Le premier trimestre 2026 sonne comme un avertissement pour l’économie de la Meurthe-et-Moselle. Avec une augmentation de 7% des procédures collectives, le département rompt avec la dynamique positive de l’année précédente (-10%). Cette fragilité locale s’inscrit dans un paysage régional contrasté où la résistance globale ne profite pas à tous les territoires.
Contraste territorial et secteurs sous pression
À l’échelle du Grand Est, 1 200 défaillances ont été recensées, un niveau stable par rapport au premier trimestre 2025. Cette moyenne cache cependant de fortes disparités : la moitié des départements de la région bascule dans le rouge. La Meurthe-et-Moselle rejoint ainsi les territoires en difficulté, tels que le Haut-Rhin (+18%) et les Ardennes (+13%). Sur le plan sectoriel, le trio de tête des défaillances reste inchangé : les services (30%), suivis du commerce et de la construction (23% chacun).

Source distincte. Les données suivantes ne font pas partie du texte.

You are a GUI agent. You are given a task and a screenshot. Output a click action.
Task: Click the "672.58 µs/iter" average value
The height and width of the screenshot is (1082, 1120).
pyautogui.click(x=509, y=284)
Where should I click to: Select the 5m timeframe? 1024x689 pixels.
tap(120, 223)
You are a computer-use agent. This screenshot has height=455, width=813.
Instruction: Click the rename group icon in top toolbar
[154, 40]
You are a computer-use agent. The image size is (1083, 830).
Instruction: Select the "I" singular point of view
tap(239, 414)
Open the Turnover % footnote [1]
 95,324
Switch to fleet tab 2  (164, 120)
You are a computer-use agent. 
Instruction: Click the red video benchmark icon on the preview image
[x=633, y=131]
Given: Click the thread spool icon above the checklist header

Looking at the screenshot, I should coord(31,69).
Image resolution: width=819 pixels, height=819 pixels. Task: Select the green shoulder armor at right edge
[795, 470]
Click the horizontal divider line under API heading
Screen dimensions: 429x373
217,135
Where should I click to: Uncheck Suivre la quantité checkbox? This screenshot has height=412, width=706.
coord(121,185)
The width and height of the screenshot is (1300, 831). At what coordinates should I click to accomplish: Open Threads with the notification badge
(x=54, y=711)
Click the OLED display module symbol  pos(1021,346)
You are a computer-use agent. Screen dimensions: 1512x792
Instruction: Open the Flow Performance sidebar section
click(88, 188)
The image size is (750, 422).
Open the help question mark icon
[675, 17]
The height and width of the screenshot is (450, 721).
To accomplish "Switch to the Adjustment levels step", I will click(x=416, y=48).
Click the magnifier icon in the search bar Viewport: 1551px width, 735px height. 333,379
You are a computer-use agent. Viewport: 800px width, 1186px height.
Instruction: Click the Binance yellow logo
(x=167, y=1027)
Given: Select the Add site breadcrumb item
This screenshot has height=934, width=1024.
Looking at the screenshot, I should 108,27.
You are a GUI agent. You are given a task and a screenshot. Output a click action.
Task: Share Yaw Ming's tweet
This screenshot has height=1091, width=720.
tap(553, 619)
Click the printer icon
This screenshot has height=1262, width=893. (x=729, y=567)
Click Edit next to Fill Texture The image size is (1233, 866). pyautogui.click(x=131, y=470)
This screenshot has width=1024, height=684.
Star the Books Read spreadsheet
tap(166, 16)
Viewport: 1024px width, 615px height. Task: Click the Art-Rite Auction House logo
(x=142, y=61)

Ce regain de vulnérabilité locale fait écho à une situation nationale alarmante. Avec 19 243 défaillances au premier trimestre, la France atteint un plus haut historique. Allianz Trade prévoit une année 2026 sous haute tension, avec un risque de franchir la barre des 71 600 cas si les tensions géopolitiques au Moyen-Orient persistent. Dans ce contexte de crises successives, la résilience des entreprises lorraines sera mise à rude épreuve tout au long de l'année.